---------- RECORDS FOR THIS TASK

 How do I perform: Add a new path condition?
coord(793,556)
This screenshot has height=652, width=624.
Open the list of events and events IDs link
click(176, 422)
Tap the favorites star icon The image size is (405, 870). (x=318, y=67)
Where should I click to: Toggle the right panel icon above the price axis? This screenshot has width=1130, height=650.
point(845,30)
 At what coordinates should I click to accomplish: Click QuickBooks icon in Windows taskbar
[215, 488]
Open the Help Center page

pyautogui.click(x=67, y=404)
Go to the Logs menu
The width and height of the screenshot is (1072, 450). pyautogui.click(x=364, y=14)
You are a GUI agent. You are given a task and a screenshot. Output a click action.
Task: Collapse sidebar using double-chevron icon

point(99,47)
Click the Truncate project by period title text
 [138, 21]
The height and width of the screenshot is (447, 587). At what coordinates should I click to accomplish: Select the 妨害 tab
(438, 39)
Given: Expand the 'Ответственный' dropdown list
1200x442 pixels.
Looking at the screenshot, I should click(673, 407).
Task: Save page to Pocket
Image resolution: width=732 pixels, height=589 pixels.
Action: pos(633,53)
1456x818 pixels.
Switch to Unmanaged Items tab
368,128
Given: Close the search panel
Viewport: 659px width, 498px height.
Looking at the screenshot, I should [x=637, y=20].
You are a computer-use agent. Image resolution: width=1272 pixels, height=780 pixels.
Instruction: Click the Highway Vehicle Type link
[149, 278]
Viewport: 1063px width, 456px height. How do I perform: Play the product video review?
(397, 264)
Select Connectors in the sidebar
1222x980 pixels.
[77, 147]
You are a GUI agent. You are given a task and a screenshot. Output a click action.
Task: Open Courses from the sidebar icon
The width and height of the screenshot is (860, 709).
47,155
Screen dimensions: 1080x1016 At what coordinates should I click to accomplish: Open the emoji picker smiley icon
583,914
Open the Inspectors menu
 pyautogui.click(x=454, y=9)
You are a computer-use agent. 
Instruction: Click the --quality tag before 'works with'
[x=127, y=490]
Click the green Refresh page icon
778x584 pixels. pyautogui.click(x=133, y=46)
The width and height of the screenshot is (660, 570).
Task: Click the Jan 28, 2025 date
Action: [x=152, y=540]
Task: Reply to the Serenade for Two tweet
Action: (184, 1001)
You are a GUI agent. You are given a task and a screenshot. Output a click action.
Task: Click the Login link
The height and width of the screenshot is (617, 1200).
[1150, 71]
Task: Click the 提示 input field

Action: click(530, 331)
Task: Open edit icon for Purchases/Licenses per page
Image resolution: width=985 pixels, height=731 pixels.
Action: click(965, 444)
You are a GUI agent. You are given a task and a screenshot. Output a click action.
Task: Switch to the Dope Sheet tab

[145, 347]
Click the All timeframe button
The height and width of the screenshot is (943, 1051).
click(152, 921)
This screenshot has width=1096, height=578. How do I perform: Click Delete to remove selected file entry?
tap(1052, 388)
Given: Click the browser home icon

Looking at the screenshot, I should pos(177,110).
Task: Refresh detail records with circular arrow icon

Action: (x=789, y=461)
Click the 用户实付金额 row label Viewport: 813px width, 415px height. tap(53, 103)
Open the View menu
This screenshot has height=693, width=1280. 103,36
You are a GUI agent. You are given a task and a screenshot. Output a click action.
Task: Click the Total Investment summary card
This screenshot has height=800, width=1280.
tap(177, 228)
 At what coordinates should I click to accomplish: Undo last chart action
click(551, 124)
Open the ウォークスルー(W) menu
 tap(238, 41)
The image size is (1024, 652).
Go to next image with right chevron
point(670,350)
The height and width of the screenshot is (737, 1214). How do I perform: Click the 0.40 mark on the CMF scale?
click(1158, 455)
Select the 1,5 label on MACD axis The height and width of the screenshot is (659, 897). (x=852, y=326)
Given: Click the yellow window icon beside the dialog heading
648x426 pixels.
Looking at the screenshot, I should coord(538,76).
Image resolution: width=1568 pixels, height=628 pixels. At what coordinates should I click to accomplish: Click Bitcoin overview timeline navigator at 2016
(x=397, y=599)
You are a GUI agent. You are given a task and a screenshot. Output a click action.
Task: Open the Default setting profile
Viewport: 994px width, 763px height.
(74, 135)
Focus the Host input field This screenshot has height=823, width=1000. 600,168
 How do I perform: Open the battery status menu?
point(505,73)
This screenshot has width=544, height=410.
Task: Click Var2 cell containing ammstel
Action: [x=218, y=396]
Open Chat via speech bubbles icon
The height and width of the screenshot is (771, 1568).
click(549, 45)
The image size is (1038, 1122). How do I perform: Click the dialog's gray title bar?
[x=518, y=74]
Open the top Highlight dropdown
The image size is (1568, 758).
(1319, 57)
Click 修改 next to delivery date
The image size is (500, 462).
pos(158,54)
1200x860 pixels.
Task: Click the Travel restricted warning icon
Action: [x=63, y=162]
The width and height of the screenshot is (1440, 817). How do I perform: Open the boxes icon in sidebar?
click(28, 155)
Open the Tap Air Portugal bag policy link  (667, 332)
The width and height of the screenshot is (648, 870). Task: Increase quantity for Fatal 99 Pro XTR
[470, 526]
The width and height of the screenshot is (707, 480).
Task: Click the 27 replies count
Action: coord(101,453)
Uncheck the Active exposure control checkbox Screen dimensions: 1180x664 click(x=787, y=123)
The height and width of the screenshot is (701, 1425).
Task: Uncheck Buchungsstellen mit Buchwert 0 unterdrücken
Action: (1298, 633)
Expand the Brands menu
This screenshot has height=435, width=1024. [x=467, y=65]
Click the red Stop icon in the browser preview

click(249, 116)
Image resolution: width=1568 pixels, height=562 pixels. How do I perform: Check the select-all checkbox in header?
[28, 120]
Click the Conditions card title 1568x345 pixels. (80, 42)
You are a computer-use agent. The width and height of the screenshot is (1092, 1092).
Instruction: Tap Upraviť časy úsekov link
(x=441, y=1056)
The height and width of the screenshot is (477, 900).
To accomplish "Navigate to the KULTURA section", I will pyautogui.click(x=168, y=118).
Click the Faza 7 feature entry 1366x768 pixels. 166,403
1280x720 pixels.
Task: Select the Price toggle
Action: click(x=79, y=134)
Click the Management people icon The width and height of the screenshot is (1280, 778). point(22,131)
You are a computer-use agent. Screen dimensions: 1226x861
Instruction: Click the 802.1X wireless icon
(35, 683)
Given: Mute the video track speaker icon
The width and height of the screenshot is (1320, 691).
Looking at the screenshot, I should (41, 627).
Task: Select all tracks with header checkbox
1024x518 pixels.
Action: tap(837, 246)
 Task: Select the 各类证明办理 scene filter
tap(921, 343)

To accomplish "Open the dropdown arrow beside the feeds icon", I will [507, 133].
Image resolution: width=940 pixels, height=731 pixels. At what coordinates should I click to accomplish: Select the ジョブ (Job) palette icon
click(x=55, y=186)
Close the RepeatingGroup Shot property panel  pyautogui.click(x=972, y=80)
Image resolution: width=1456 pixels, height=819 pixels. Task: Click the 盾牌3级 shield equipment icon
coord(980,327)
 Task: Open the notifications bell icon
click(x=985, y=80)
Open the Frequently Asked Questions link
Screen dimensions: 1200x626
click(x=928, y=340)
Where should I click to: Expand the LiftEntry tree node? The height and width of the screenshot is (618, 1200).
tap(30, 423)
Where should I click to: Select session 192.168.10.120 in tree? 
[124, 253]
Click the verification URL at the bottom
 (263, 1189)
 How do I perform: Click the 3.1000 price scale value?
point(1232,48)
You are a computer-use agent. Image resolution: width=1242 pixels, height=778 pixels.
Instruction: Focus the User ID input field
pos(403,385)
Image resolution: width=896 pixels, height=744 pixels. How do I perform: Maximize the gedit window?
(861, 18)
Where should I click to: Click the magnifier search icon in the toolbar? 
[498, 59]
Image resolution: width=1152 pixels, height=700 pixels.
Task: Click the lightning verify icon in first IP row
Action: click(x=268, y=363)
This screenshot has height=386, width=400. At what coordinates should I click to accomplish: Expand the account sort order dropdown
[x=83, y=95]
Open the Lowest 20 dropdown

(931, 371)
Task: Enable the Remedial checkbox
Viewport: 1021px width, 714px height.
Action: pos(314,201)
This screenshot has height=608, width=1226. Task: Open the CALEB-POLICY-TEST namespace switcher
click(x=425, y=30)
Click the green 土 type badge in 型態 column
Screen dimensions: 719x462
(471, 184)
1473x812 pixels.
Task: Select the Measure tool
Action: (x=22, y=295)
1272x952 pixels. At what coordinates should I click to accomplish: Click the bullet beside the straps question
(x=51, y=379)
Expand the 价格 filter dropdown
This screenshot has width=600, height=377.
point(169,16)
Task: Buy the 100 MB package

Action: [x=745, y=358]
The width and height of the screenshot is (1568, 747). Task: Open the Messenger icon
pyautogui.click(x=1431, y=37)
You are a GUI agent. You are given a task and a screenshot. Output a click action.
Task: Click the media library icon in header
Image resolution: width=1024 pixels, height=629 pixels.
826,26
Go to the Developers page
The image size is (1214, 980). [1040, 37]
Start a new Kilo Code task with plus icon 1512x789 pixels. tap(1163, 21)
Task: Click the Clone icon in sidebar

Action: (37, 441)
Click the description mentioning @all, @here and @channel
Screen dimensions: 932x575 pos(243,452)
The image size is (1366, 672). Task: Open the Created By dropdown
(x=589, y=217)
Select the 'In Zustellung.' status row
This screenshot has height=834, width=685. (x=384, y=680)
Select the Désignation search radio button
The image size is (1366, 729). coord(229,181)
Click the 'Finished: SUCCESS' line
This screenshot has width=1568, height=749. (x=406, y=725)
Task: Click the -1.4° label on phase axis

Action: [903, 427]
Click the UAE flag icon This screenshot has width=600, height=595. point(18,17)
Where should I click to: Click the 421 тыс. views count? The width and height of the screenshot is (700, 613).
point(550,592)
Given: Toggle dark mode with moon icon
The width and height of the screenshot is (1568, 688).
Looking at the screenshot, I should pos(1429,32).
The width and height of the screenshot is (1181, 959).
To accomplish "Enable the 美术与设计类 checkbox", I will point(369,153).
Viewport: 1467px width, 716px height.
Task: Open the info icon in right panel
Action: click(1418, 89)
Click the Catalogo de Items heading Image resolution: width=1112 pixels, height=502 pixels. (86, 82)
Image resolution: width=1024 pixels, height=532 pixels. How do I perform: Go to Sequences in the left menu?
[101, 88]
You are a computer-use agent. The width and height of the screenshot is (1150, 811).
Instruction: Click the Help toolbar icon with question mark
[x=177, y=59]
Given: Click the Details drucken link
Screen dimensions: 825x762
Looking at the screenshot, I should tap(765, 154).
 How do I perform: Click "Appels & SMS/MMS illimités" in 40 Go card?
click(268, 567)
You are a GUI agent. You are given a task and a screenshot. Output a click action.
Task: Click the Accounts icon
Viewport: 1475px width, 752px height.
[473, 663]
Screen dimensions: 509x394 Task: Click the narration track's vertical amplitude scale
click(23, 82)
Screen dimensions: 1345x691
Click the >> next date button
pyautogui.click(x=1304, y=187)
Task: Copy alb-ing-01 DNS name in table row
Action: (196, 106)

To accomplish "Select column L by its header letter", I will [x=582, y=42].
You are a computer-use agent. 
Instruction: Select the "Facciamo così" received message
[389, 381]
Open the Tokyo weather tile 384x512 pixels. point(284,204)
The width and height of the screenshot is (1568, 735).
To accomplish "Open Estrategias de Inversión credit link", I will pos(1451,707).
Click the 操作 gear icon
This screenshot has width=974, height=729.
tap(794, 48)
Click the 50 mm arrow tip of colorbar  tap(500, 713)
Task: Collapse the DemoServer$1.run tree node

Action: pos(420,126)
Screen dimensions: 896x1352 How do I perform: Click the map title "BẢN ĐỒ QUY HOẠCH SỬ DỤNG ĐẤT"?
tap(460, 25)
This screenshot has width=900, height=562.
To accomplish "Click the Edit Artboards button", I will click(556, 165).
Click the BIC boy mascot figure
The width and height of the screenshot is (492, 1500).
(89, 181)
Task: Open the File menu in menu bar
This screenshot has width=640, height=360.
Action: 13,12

--------------------

YOUR INSTRUCTIONS. What lines in the data above carry "Close"? Return them all.

WRITTEN SOLUTION.
Given: Close the search panel
Close the RepeatingGroup Shot property panel  pyautogui.click(x=972, y=80)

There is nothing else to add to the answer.